I grew up inside of my mother’s small catering company which she ran from our home for the first many years of my life. After school, my sister and I would ditch our lunch boxes and run back into the kitchen where we’d bargain for long white rubber spatulas dripping with chocolate brownie batter as a snack. We perched on top of sticky wooden stools to watch the hustle and bustle of our kitchen; large knives and practiced hands making quick work of towers of romaine lettuces and the loud crinkle of aluminum foil stretched across enough lasagna to feed 50 people. Both inside and outside of the kitchen, my mother and the legions of strong women who she worked with were a huge part of my formation.
Strong women who get things done continue to be my truest inspiration, my endless well of hope.
From Linda Sarsour and Alicia Garza to Rachel Carson and Ella Baker, I’ve been reflecting on the women, past and present, who light up the world with the ways in which they give their 100% to a world that is more inclusive, more collaborative, better fed, and truly just.
In the sprit of my mother’s work and as Women’s History Month draws to a close, I’ve been dreaming up dinner parties of women who are part of our incredible history who I would have loved to break bread with, scheme with, and just rub up against their brilliance. Although this list could be endless, I’m going to cap it at six so I’d really have time to talk with everyone.
What incredible historic women would you gather around your table?

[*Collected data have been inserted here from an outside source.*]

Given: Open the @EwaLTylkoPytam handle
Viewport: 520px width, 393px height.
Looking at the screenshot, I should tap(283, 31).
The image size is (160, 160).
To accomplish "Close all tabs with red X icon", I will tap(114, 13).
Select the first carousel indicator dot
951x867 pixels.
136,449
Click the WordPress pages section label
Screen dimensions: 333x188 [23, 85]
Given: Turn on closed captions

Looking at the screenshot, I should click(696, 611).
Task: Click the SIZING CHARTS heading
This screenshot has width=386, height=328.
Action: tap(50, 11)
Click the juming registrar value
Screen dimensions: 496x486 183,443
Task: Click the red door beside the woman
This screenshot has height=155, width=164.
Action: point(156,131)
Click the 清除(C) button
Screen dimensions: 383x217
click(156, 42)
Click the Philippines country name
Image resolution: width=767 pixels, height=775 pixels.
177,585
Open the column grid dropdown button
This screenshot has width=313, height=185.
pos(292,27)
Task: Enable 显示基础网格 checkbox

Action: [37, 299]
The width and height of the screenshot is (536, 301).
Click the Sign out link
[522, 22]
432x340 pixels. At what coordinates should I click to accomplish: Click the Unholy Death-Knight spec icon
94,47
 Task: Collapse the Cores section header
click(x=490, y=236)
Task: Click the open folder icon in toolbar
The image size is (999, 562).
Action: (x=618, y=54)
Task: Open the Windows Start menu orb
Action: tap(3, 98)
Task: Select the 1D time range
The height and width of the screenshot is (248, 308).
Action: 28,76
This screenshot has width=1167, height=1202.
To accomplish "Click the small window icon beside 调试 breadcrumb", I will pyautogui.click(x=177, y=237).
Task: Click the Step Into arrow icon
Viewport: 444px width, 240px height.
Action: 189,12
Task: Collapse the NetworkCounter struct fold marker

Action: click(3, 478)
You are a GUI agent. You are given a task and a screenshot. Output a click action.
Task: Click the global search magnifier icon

I’d be deeply and profoundly happy to listen to Audre Lorde talk about just about anything until the end of days. Poet, prophet, and phenomenal activist, Audre Lorde brought searing insights and real emotion to conversations and conflicts around gender, race, class, and sexuality. Read more about her here.
When I think about courage being an act of the heart, I think about Berta Cáceres. A fierce indigenous organizer and protector of the forests and rivers of Honduras, Berta Cáceres was gunned down in her home last year because of the work she did to fight for what she loved. Learn more about Berta Cáceres here.
I’m a lover of the written word and Rachel Carson did some amazing things with hers. This badass marine-biologist turned toxic-crusader wrote Silent Spring and in doing so rang the alarm bell that connected the dots between the epic amounts of chemicals we were injecting into our communities and the environmental and health havoc it created. Learn about Rachel Carson’s life and legacy here.
I have a lot of questions for Ella Baker, but the one that comes to me most often is how it was possible to organize the Civil Rights Movement before the invention of Google Docs? This powerhouse of a woman played a critical behind-the-scenes role in the Civil Rights Movement and played role in the creation of both the Southern Christian Leadership Conference and the Student Nonviolent Coordinating Committee. Talk about a woman who gets things done! Read more about Ella Baker and what her legacy continues to inspire today here.
Grace Lee Boggs
Grace Lee Boggs was a legend. A woman who seemed to speak in profoundly quotable sentences, she brought deep love a life dedicated to community organizing during her 100 years on this planet. How can you not love a woman who writes that “Building community is to the collective as spiritual practice is to the individual?” Learn more about Grace Lee Boggs here.
Frida Kahlo’s renegade spirit and work is a testament to the power of turning profound pain into something beautiful. I know I for one could certainly stand to get some more insight into how that process works! The Mexican painter created a phenomenal body of work that is now iconic. And on a lighter note, can you imagine her #styletips? Read up on Frida Kahlo here.